→ ПОКАЗАННЫЙ ОТРЫВОК
28 июня в Иране после гибели в авиакатастрофе Ибрахима Раиси проходят досрочные президентские выборы. Современный Иран после Исламской революции 1979 года устроен по принципу "велает-е факих", то есть "Государства верховного правоведа-богослова" (что на иностранные языки переводят как "Исламская республика"). Президент Ирана лишь высший избираемый чиновник, фактически нечто вроде премьер-министра, следящего за экономикой и подписывающего международные договоры в стране, в которой уже 35 лет вся настоящая власть полностью принадлежит Высшему руководителю, Великому аятолле Али Хаменеи. И все же нынешние президентские выборы в Иране по целому ряду причин вызывают огромный интерес в мире.
Подконтрольный Али Хаменеи религиозный Совет стражей конституции утвердил 9 июня 6 кандидатов, 5 "консерваторов" и только одного очень условного "реформиста", которым было позволено участвовать в этих выборах. Почти 80 заявок были отклонены, причем в их числе оказались и очень известные люди, например, Махмуд Ахмадинежад или Али Лариджани.
В окончательный список вошли:
- Мохаммад-Багер Галибаф – спикер Меджлиса (парламента), бывший мэр Тегерана и бывший командующий ВВС Корпуса стражей Исламской революции. Его считают человеком, имеющим наибольшие шансы на победу – и при этом кандидатом, больше всего нравящимся России и Владимиру Путину.
- Саид Джалили – его главный конкурент. Он член так называемого Совета по целесообразности и бывший главный иранский переговорщик по ядерной сделке, имеющий репутацию радикального консерватора.
- Алиреза Закани – нынешний мэр Тегерана.
- Масуд Пезешкиан – депутат парламента, единственный кандидат, которого очень условно можно назвать сторонником реформ.
- Мостафа Пурмохаммади – бывший министр внутренних дел и юстиции, из так называемой, что о многом говорит, "Ассоциации воинствующего духовенства".
- Амир-Хоссейн Газизаде Хашеми – глава иранского Фонда по делам мучеников и ветеранов.

→ ЧТО ТРЕБУЕТСЯ
(A) Ответьте по тексту о президентских выборах в Иране:
(i) На какую дату назначены досрочные президентские выборы?
(ii) Когда Совет стражей конституции утвердил кандидатов и сколько их было?
(iii) Какую должность занимает Алиреза Закани?
(B) Перечислите всех кандидатов, вошедших в окончательный список, по тексту о президентских выборах в Иране.
(C) Продолжите текст о президентских выборах в Иране, начиная сразу после описания последнего кандидата.

→ ИСХОДНЫЙ МАТЕРИАЛ
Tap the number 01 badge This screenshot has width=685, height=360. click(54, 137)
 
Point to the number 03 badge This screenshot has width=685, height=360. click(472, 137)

→ ОТВЕТЫ ПО ЗАДАНИЯМ
(A)
(i) На 28 июня.
(ii) 9 июня, утверждено 6 кандидатов.
(iii) Он нынешний мэр Тегерана.

(B) Мохаммад-Багер Галибаф, Саид Джалили, Алиреза Закани, Масуд Пезешкиан, Мостафа Пурмохаммади, Амир-Хоссейн Газизаде Хашеми.

(C)
Всех мало-мальски известных условно умеренных кандидатов религиозные власти Ирана права участвовать в выборах лишили. При этом два кандидата, Алиреза Закани и Амир-Хоссейн Газизаде Хашеми, в среду, 26 июня, отказались от борьбы за президентское кресло под разными благовидными предлогами, но в основном, как они заявили, "из-за явной апатии избирателей". В результате за пост президента борются только 4 человека.
О чем говорит список оставшихся кандидатов, кто стоит за каждым из них и по каким критериям проходил их отбор? У кого наибольшие шансы на победу? Насколько вообще в Иране можно, особенно в этот раз, говорить о прозрачности и честности выборов? Теряют ли простые иранцы вообще интерес к избирательному процессу, какой может оказаться явка? Что станет главной проблемой для будущего президента во внутренних и международных делах?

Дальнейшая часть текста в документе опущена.